In the current study, the prevalence of tungiasis did not differ by gender. Prevalence between the sexes may differ from community to community. Differences in the prevalence of tungiasis between males and females reported in various studies in Africa were not statistically significant [6, 16, 17]. However, a study in Cameroon has demonstrated tungiasis to be more prevalent among males than among females [15].

With regard to actions taken when infested, majority of respondents reported mechanical removal using needle or thorns. This finding is consistent with findings from northeast Brazil and Nigeria [8, 19]. This may imply an attempt to evacuate the jigger flea with locally available materials. However, such materials are often not sterile and may be shared among people and hence may cause bacterial superinfection and serve as a way of transmission of blood-borne infection [18]. This may necessitate the provision of health education to at-risk communities regarding how to manage tungiasis.

In most (about 97%) of the children, the lesions were localized on the feet. This is in agreement with results of studies carried out in a rural population of Northwest Cameroon, Lagos State of Nigeria and northeast Brazil [3, 15, 20]. This might be explained by the fact that the jigger flea is a poor jumper so that most lesions or embedments are confined to the feet instead of ectopic sites [3].

Low level of education of the mother was found to be an important predictor of jigger flea infestation of children. A low educational level, and particularly illiteracy, has been shown to be associated with tungiasis infestation in a previous study as well [7]. This may be related to the low economic status of uneducated or less educated mothers whereby they are unable to fulfill necessities such as shoes for their children.

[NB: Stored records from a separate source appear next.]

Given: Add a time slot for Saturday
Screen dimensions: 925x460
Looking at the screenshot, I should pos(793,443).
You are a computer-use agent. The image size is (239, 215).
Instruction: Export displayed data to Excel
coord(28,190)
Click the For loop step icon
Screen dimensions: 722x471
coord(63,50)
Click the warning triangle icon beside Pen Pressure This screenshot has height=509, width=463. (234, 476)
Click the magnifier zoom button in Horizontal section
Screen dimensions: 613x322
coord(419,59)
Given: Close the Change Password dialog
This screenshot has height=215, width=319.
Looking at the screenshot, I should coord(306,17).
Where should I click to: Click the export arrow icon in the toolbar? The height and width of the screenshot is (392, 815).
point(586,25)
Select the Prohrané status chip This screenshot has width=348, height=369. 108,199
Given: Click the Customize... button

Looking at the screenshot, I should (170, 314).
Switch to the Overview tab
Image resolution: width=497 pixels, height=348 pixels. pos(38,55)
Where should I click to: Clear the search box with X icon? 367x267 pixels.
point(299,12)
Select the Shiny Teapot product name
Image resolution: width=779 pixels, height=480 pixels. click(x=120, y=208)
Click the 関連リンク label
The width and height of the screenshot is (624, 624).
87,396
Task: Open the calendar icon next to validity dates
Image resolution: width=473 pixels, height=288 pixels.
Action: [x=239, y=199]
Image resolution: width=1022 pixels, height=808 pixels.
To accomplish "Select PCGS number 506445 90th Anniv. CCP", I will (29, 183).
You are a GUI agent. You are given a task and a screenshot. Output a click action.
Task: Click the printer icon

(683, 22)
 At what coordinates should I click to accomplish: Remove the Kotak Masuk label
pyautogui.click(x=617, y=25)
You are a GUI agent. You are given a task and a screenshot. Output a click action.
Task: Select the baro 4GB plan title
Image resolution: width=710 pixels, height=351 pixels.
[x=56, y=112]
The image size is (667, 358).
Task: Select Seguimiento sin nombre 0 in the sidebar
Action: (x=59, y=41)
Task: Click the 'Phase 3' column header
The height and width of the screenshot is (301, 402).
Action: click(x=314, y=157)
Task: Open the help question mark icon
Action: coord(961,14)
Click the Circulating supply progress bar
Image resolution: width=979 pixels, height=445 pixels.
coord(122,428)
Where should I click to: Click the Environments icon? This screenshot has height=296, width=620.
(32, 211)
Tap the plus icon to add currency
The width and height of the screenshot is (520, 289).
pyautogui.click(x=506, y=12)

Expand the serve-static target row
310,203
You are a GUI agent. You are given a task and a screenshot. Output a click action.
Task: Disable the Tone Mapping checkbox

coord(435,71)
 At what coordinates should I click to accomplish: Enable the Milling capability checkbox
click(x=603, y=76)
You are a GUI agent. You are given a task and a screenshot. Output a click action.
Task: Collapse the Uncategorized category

Domestic animal reservoirs such as pigs, dogs and cats have been frequently identified as important for human tungiasis [21]. Studies done in Nigeria and Kenya have reported domestic reservoir animals to be risk factors for occurrence of tungiasis in a community [1, 6, 22]. The present study showed that the ownership of cats by families was associated with tungiasis infestation. On the other hand, studies in north Brazil and Nigeria have respectively shown that ownership of dogs [7] and pigs [6] are significantly associated with tungiasis. These findings correspond with the thought that in the tropics the human and domestic cycles closely overlap [23].

Failure to wear shoes when walking in soil infested with fleas is the foremost attributing factor for contracting tungiasis. Regular wearing of proper footwear may help in preventing or slowing down the progression of many neglected tropical diseases (NTDs) including tungiasis [6, 24, 25]. In line with this, lack of consistent use of footwear emerged to be a very significant factor associated with occurrence of tungiasis in our study.

The results of the present study should be interpreted considering its limitation. The study kebeles included in the present study were selected purposively for their accessibility. Hence, our sample of children may not be representative of all the children in Wensho district. Kebeles that were not easily accessible may have higher risk of tungiasis. Therefore, their exclusion might have resulted in underestimation of the prevalence of tungiasis.

Conclusion

This study indicated that tungiasis is a common and important public health issue affecting nearly six in ten young children in a rural setting of south Ethiopia. The presence of tungiasis is associated with education status of the mothers, ownership of cat and nonuse or inconsistent use of foot wear by children. Thus, educating heads of households or people about the risk factors, fumigating residential houses, dusting or spraying domestic animals (such as cats) with insecticides and creating awareness on importance of regular use of footwear are needed.